O comunismo como problema
Por: André Magnelli
Em A atualidade do Manifesto Comunista, Slavoj Žižek propõe respostas a uma questão bem comum para professores, estudantes e pesquisadores. Ela vem logo à mente quando lemos as páginas do Manifesto de Marx e Engels: será que este texto, que em 1848 anunciava o fim do capitalismo e conclamava a união revolucionária do proletariado, possui alguma atualidade hoje?

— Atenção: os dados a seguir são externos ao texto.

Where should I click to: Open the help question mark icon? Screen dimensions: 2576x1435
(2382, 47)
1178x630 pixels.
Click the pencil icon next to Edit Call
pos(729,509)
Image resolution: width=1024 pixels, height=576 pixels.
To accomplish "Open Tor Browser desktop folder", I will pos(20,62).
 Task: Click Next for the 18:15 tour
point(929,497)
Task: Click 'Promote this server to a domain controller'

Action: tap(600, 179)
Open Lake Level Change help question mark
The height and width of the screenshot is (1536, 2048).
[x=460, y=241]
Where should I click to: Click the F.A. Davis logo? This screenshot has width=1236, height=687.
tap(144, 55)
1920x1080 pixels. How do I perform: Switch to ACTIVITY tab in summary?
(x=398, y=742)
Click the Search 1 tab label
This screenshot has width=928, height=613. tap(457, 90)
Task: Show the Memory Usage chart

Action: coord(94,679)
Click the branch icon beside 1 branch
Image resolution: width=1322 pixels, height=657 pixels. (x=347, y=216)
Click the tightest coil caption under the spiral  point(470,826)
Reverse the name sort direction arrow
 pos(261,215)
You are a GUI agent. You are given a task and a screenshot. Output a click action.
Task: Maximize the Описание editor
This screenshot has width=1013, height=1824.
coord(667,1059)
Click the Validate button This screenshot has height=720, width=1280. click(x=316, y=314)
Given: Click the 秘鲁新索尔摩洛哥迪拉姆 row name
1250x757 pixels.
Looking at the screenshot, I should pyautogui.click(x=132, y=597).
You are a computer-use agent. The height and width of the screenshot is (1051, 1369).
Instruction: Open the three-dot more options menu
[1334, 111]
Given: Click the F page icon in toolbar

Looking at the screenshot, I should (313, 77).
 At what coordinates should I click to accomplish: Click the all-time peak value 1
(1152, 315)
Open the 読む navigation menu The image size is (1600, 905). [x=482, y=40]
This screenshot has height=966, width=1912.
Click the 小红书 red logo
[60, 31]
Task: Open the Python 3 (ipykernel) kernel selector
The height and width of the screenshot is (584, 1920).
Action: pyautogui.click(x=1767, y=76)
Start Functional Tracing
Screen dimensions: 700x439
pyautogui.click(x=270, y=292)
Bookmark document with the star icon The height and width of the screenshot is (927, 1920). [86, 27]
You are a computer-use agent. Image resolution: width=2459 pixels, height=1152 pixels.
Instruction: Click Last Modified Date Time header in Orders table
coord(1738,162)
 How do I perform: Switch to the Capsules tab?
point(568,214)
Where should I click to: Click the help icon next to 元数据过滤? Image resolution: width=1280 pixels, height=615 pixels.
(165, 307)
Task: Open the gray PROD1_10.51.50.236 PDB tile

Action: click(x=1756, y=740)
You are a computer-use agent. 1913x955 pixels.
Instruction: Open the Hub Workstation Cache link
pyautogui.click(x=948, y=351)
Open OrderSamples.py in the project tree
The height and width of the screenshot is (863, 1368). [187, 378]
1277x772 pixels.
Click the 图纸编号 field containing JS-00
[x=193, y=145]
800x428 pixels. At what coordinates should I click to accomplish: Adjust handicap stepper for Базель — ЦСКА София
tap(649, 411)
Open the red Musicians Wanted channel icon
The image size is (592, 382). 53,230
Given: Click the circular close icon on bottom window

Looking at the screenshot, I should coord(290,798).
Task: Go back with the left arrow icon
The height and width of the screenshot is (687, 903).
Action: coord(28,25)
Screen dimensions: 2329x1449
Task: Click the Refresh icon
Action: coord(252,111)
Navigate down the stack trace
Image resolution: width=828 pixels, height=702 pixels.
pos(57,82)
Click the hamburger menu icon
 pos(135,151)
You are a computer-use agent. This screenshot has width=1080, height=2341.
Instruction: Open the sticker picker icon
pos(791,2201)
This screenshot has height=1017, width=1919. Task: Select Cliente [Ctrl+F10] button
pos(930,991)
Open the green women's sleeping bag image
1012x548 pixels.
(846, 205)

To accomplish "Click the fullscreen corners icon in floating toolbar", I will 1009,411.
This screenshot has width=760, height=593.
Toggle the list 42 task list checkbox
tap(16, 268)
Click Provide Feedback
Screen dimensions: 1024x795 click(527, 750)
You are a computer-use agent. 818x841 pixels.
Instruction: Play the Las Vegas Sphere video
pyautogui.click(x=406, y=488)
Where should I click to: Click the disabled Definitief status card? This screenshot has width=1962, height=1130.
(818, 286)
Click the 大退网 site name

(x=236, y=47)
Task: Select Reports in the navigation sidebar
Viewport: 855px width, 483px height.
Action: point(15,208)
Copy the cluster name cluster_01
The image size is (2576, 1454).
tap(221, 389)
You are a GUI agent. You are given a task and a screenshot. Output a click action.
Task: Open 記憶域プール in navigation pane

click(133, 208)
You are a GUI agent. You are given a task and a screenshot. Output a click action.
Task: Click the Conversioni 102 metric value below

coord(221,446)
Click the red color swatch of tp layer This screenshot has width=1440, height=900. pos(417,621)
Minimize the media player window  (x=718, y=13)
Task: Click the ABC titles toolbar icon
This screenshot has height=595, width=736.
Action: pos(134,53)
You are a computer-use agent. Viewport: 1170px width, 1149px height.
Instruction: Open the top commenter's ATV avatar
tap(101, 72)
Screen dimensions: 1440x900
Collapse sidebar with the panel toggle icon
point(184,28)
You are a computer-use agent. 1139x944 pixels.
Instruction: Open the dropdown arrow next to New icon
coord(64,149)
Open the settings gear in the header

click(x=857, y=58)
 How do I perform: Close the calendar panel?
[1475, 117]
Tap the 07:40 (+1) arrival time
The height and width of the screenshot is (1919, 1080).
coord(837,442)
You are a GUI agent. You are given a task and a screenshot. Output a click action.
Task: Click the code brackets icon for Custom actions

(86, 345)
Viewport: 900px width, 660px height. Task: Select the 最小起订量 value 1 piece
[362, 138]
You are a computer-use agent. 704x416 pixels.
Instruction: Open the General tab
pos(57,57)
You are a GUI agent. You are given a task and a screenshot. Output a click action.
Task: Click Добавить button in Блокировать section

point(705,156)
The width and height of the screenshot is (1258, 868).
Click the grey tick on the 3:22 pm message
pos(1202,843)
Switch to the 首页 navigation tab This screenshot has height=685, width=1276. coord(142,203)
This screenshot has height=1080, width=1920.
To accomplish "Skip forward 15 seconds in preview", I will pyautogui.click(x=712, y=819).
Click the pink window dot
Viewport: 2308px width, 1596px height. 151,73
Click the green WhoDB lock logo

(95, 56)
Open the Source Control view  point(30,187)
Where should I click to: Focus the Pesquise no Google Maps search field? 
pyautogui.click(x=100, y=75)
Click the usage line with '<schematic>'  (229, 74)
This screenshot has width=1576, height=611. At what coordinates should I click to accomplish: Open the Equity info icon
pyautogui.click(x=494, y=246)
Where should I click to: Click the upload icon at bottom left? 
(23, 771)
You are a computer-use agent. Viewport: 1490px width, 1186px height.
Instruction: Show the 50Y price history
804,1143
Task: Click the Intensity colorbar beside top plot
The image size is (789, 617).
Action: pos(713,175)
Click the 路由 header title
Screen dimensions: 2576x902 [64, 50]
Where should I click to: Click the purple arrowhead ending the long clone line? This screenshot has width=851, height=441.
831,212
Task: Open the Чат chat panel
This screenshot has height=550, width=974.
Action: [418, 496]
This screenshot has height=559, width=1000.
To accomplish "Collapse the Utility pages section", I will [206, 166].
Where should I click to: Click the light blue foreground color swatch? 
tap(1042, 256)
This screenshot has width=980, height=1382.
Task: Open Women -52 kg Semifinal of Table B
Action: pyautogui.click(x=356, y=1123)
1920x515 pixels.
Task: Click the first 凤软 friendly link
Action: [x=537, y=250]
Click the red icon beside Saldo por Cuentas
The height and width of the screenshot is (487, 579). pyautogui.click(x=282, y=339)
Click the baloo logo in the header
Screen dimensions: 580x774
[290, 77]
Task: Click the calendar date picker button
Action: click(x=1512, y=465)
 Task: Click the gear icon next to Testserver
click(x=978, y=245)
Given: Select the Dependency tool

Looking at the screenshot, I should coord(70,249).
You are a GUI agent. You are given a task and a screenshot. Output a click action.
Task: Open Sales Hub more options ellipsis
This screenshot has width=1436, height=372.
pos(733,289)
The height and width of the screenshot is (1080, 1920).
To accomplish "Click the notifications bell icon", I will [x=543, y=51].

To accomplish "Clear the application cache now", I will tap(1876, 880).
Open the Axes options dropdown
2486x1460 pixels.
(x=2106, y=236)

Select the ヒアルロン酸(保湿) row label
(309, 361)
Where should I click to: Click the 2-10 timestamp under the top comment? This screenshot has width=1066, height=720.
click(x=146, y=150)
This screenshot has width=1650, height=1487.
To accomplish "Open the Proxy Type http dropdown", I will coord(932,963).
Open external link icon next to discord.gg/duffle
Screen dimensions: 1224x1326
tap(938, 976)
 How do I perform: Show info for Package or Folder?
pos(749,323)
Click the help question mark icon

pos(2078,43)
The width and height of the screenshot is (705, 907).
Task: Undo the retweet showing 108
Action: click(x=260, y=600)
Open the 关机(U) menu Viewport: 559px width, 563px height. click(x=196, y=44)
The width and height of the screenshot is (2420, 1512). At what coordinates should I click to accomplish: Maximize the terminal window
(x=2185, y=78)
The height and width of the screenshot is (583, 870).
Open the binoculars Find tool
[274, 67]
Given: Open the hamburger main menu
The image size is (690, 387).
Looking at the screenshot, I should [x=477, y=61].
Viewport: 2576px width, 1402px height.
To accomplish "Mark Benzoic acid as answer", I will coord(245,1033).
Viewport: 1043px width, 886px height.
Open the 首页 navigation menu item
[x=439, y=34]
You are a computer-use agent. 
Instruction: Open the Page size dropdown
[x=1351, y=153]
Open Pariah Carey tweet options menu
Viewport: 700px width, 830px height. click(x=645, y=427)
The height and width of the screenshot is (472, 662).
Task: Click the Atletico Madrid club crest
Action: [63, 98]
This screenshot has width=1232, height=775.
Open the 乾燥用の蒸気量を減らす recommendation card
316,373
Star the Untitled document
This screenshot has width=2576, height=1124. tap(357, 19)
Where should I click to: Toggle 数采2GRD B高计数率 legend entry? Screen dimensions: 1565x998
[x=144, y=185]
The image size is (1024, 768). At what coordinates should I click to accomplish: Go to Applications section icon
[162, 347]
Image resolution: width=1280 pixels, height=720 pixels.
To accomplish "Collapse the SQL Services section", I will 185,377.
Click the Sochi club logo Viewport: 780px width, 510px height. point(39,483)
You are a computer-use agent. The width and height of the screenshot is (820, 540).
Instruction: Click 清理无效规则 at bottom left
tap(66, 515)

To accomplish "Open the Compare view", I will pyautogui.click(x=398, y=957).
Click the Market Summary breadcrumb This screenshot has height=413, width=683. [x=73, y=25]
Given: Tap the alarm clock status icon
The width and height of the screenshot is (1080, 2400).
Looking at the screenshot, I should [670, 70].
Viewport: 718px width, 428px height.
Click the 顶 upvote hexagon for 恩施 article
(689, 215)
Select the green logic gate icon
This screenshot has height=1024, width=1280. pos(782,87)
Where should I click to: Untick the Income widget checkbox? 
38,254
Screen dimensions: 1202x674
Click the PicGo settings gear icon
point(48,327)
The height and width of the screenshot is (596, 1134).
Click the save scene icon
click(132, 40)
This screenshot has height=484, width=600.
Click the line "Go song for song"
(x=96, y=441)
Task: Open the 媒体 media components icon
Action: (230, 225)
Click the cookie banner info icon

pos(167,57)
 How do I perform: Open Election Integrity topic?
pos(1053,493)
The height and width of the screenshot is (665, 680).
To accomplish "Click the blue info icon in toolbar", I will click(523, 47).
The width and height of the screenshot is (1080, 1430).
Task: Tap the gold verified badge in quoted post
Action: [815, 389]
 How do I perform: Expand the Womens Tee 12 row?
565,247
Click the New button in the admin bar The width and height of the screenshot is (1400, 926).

O livro de Žižek é um ensaio composto por cinco capítulos. Ele não pretende realizar uma exegese, nem também é uma introdução às teses do Manifesto. Tendo sido escrito em 2018, nos 170 anos da publicação, trata-se de uma inteligente reflexão sobre sua “atualidade tardia”.[1] Como herdeiro da tradição marxista, Žižek realiza a costumeira crítica radical do capitalismo, declarando que seu fim está próximo e que o comunismo permanece no horizonte; mas, sendo um pensador independente, ele constata também o fracasso histórico do comunismo e a ausência de qualquer base social para uma revolução. É assim que, para ele, o comunismo só permaneceria possível como um problema, e não uma solução. O comunismo seria uma incógnita das crises de nosso tempo. Um x das questões.
O capitalismo terá, enfim, um fim?
Žižek orienta sua reflexão a partir do ensinamento de Marx: o que importa é analisar as tendências de desenvolvimento do capitalismo, a fim de compreender, na teoria, o movimento histórico em seu conjunto. Articulando o Manifesto Comunista com o conjunto da obra de Marx, ele lança mão de conceitos clássicos – como os de valor e valor-trabalho, de valorização (Verwertung), de fetichismo da mercadoria, de intelecto geral e de capital fictício –, utilizando-os em diálogo com analistas como Wolfgang Streeck, Jeremy Rifkin, Rebecca Carson, David Harvey, Toni Negri, Carlo Vercellone, entre outros.
O capitalismo estaria, para ele, chegando ao fim, o que seria reconhecido, inclusive, pelos próprios capitalistas, que propõem suas formas de remediá-lo. Algumas tendências reais estariam criando o horizonte de uma sociedade pós-capitalista. Assim, os sistemas em redes físico-digitais inteligentes proporcionariam as condições materiais para a superação de uma economia baseada na propriedade privada rumo a uma economia dos bens comuns. Na esteira de outros, Žižek atualiza a análise do capitalismo a partir do conceito de “intelecto geral” elaborado por Marx nos Grundrisse. Esse conceito serve para contornar os limites de uma teoria do valor e da acumulação centrada no trabalho fabril, permitindo identificar a lógica de cognitivização do capitalismo. Apesar da tendência atual ao pós-capitalismo, ele identifica que as grandes corporações de tecnologia da informação operam uma privatização dos bens comuns, uma vez que a acumulação capitalista passa a ser pela incorporação privada do intelecto geral sob controle corporativo.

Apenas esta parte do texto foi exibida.